_STATED EXERCISE_
Identify each line in the items below that contains the word "click", with upper and lower case counting, and copy those lines in full.
— start RECORDS SHOWN —
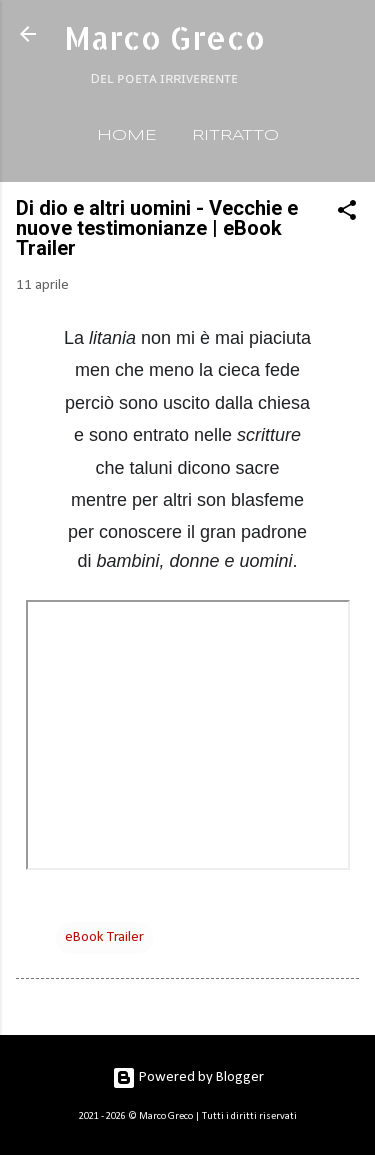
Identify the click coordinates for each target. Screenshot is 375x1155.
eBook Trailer (104, 937)
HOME (127, 136)
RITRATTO (235, 136)
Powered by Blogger (188, 1077)
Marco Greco (164, 37)
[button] (347, 214)
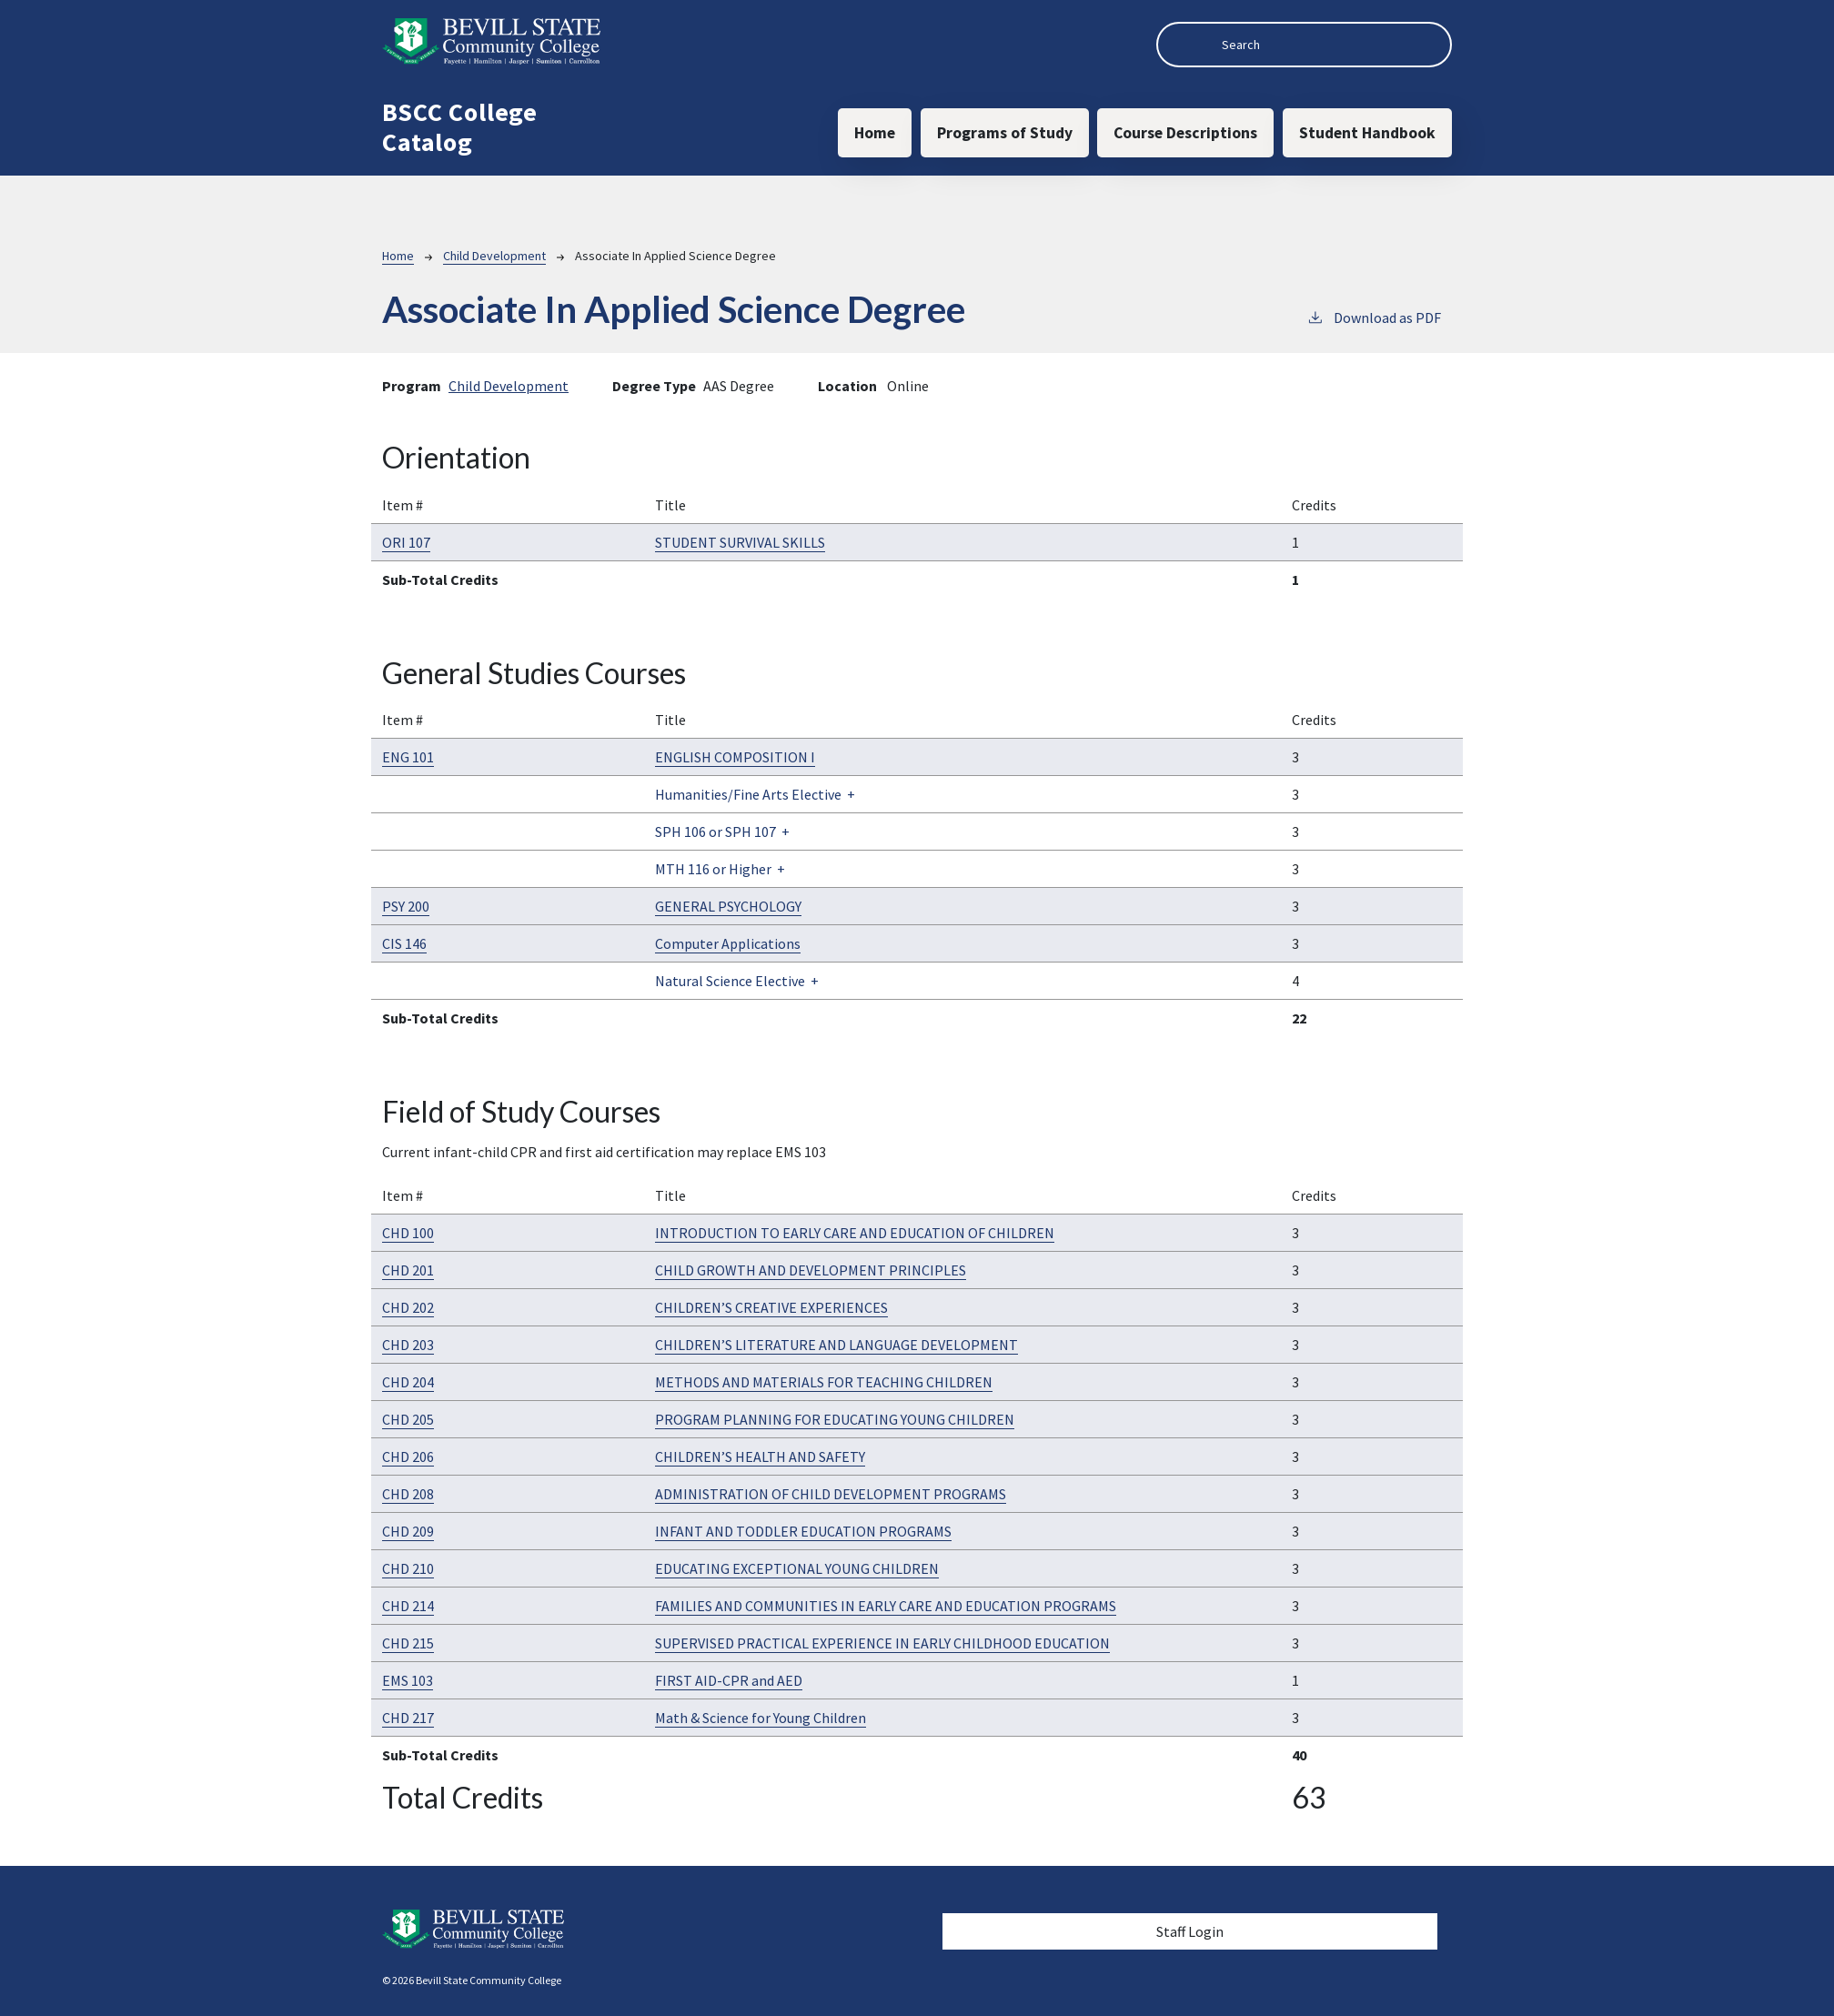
— end RECORDS SHOWN —
_RESPONSE TO THIS TASK_
Identify the click coordinates for each target. Screenshot is 375x1155.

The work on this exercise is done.